#### Supplied records:
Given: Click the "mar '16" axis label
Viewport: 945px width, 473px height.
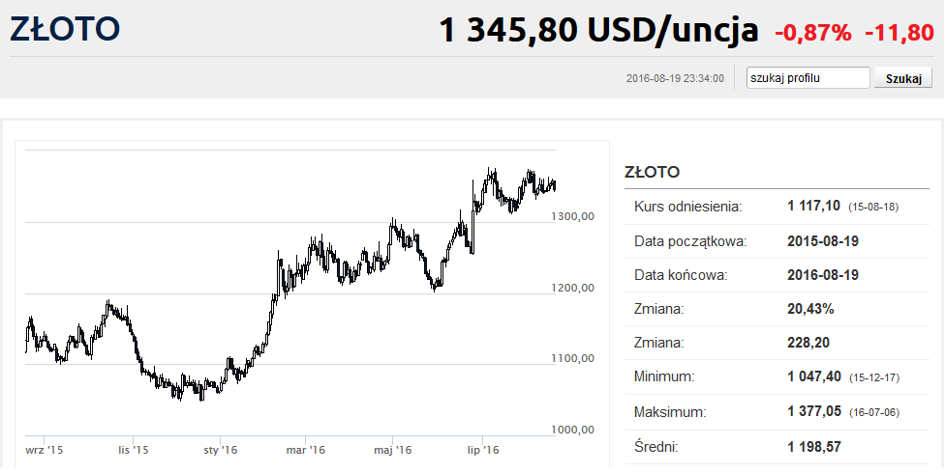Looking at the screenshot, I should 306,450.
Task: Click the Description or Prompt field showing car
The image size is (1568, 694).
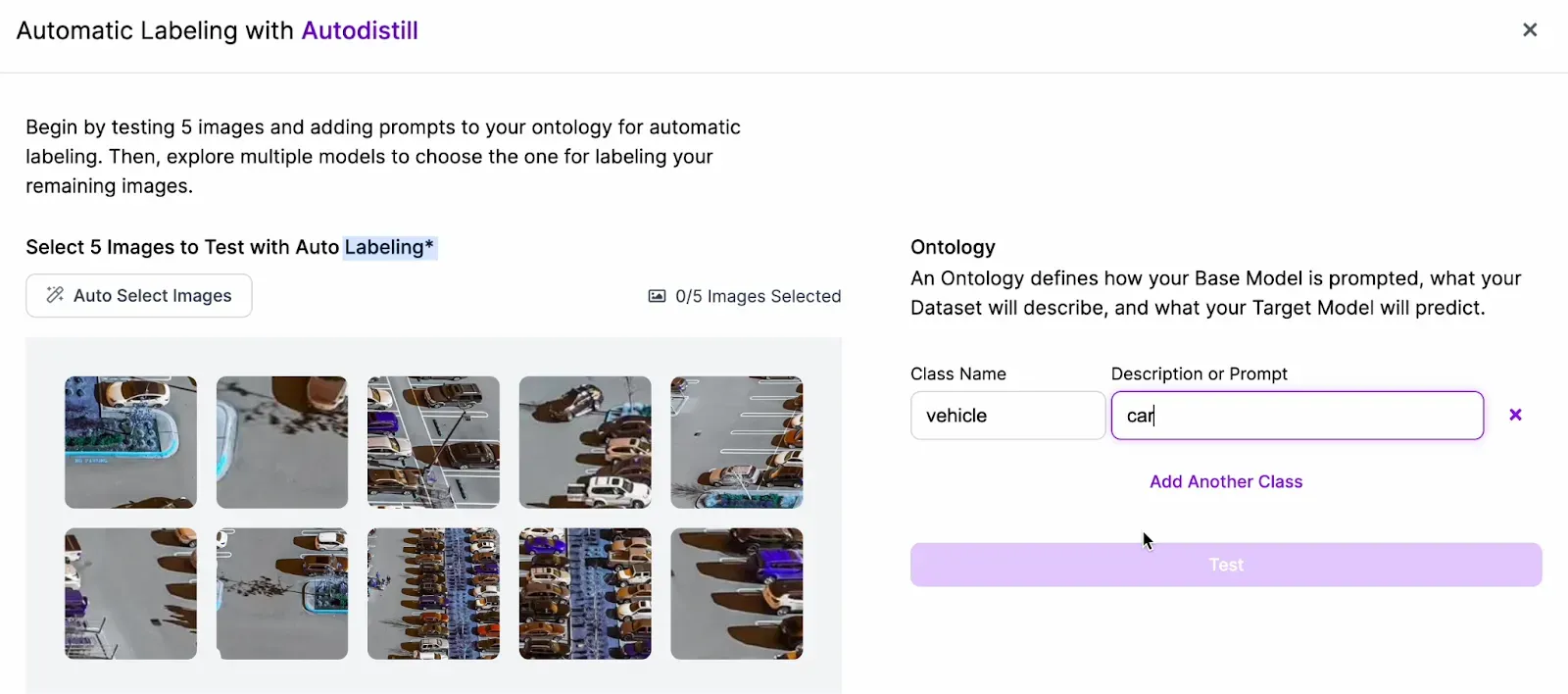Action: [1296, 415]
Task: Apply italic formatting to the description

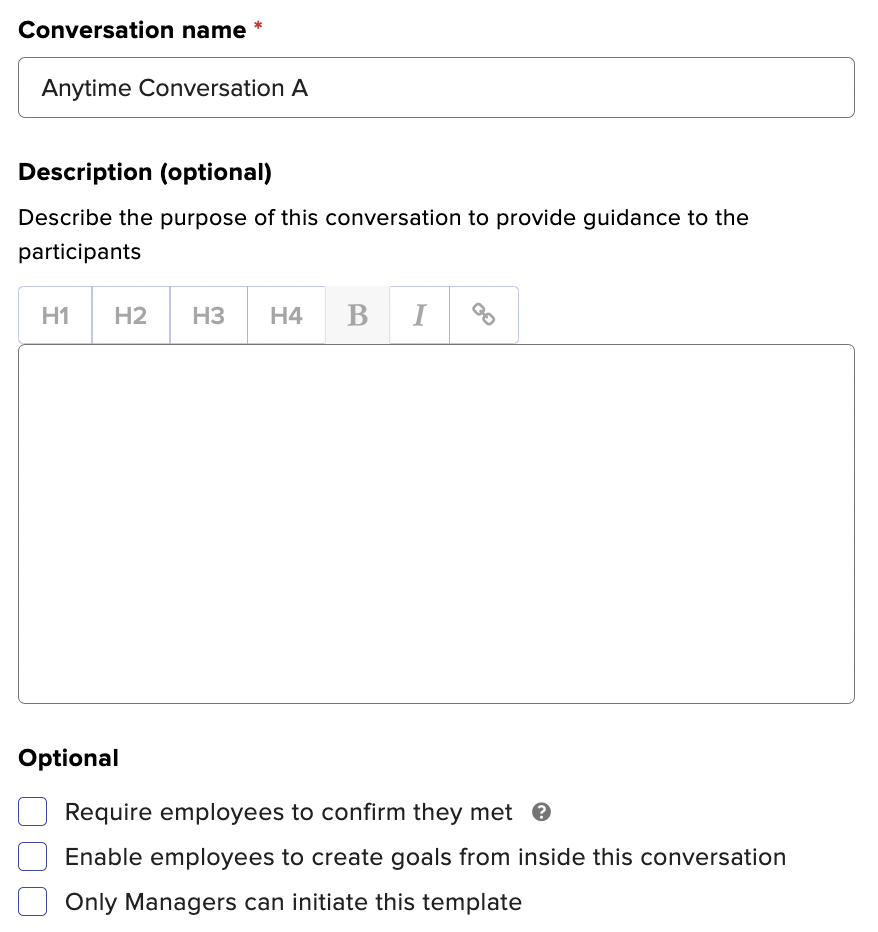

#### Task requirements:
Rewrite the data above with every "Click" swapped for "Tap" and nothing else changed. Leave the pictures out.

#### Solution for this problem:
Given: Tap the "mar '16" axis label
Viewport: 945px width, 473px height.
Looking at the screenshot, I should 306,450.
Task: Tap the Description or Prompt field showing car
The image size is (1568, 694).
Action: [1296, 415]
Task: Apply italic formatting to the description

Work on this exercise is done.